→ **What you have to do**: Say how many lines of the listing below hold the string "computer", and say nothing else.
---------- Exercise data
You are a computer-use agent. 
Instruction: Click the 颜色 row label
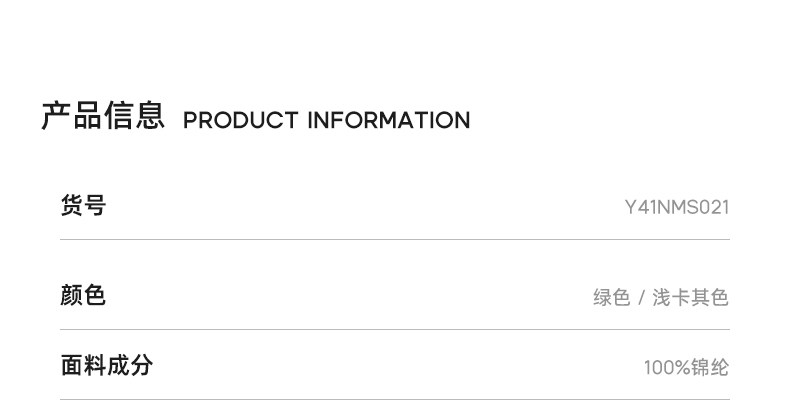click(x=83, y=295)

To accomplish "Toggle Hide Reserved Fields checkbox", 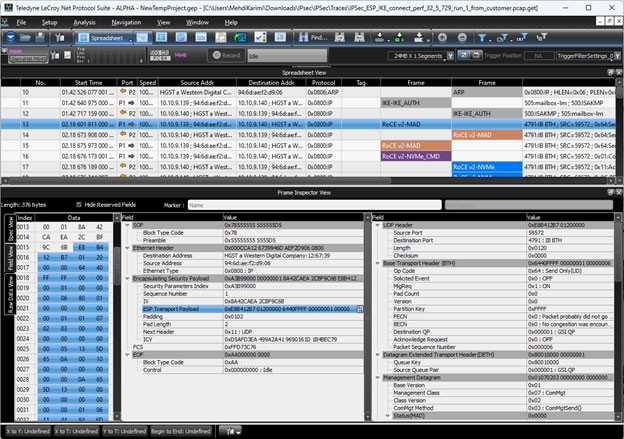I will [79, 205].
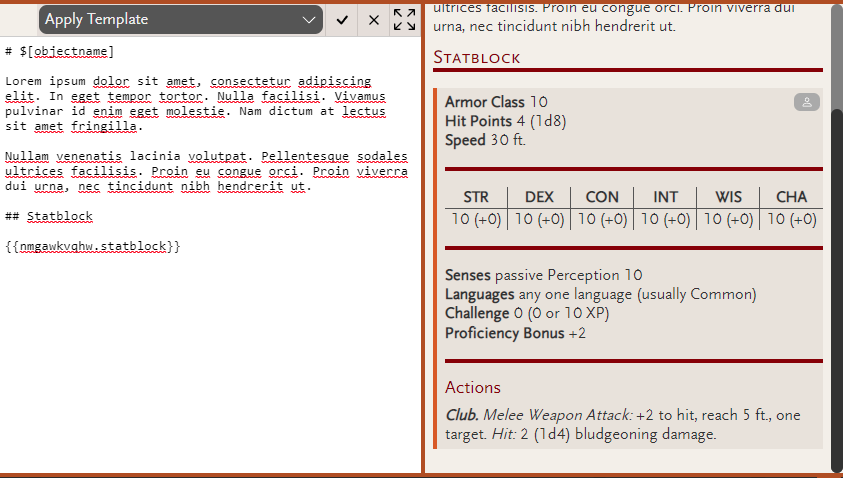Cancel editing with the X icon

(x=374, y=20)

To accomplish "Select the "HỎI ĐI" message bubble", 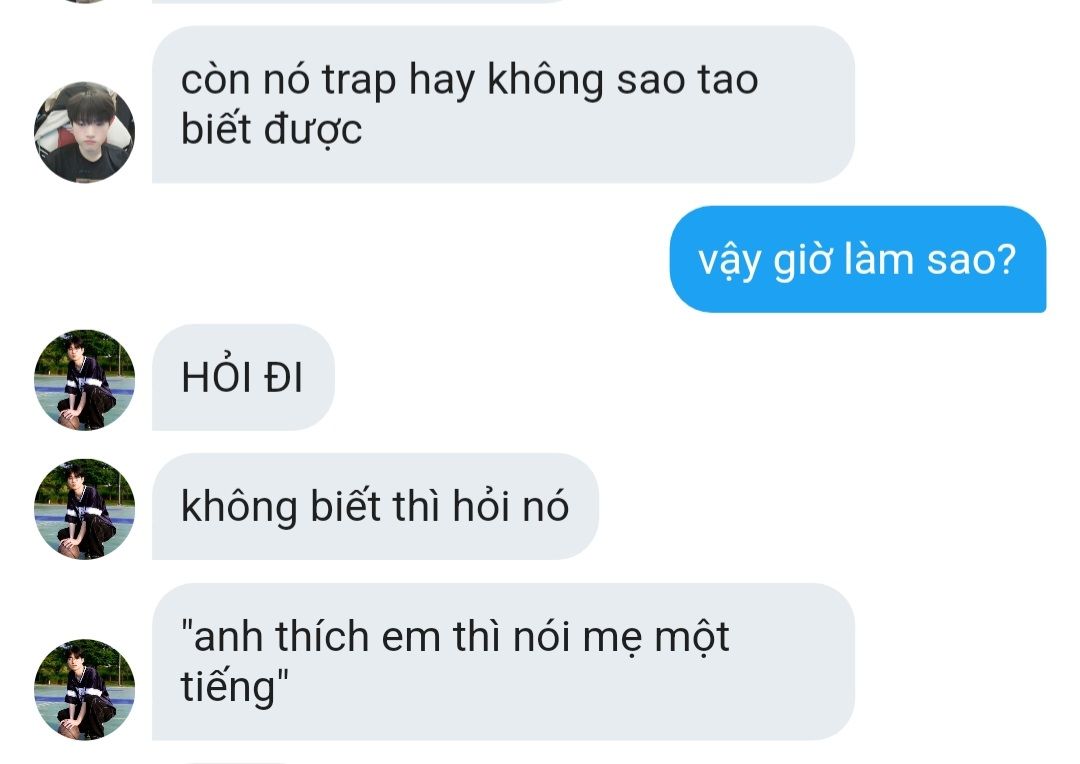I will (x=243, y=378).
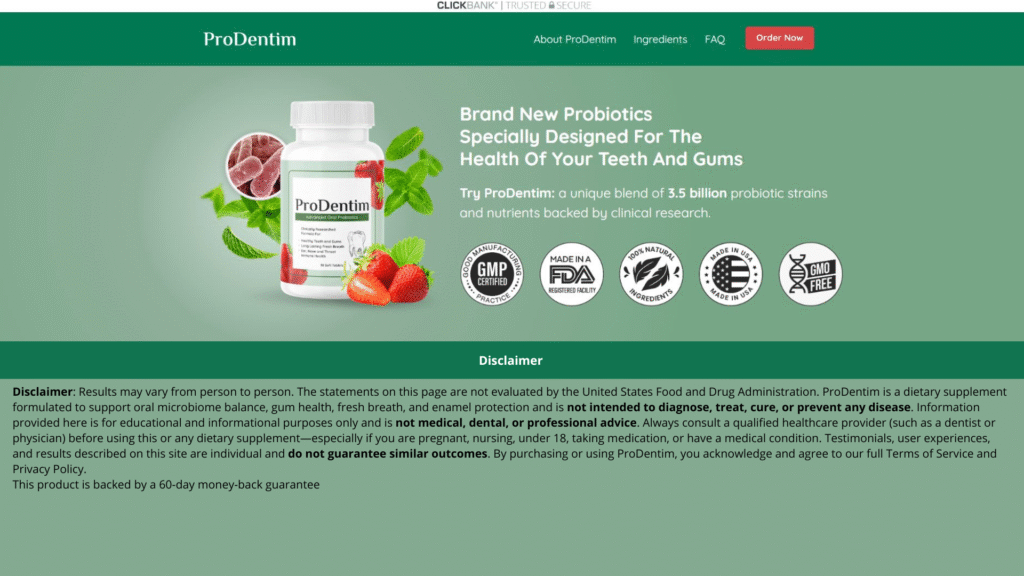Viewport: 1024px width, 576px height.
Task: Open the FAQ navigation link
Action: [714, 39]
--------------------
---------- Exercise data
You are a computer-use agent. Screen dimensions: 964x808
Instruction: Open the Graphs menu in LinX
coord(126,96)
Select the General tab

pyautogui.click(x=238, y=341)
--------------------
---------- Exercise data
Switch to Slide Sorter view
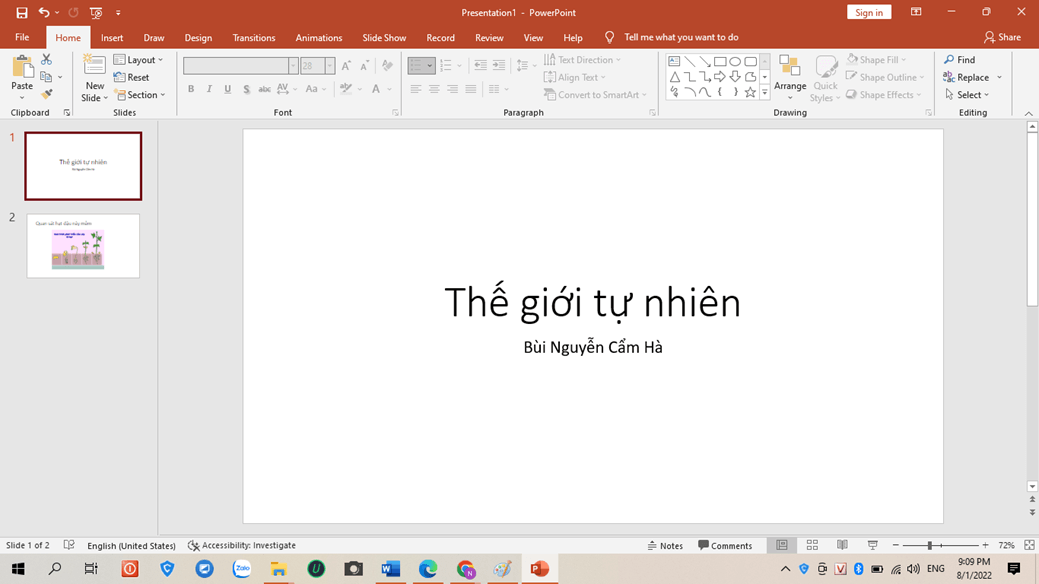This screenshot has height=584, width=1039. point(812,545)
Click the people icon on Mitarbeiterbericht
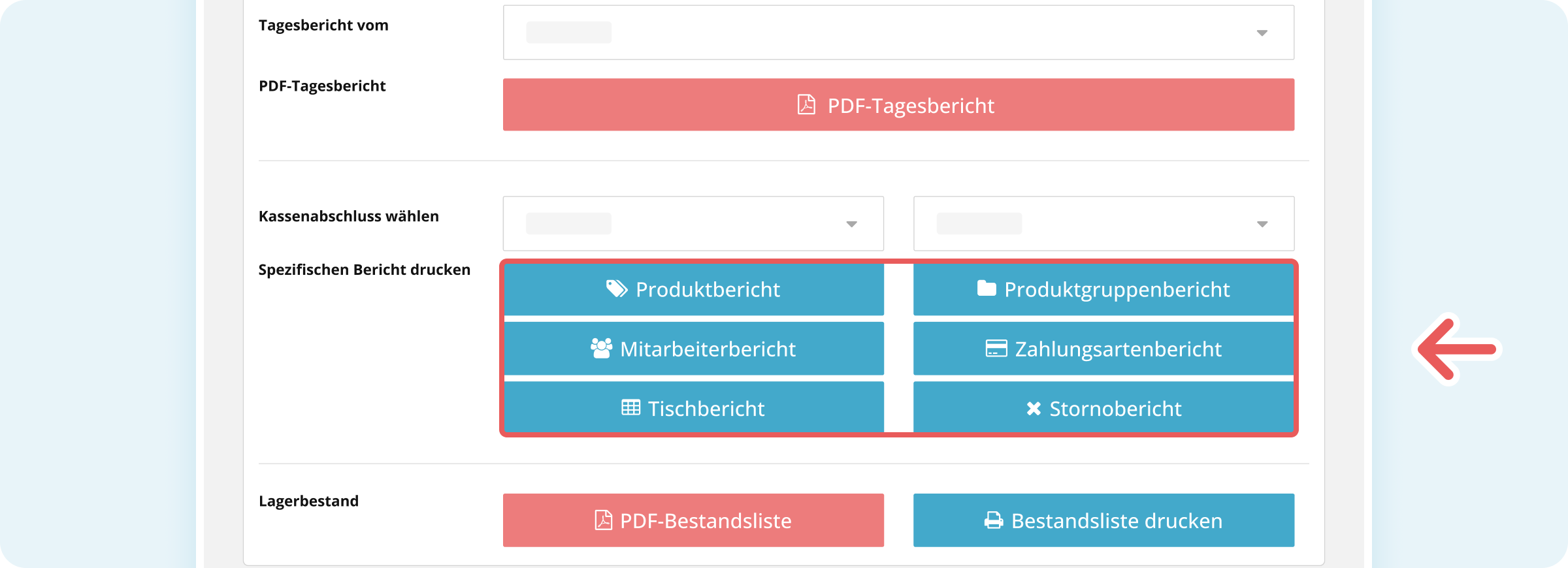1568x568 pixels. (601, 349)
--------------------
→ **The answer**: 2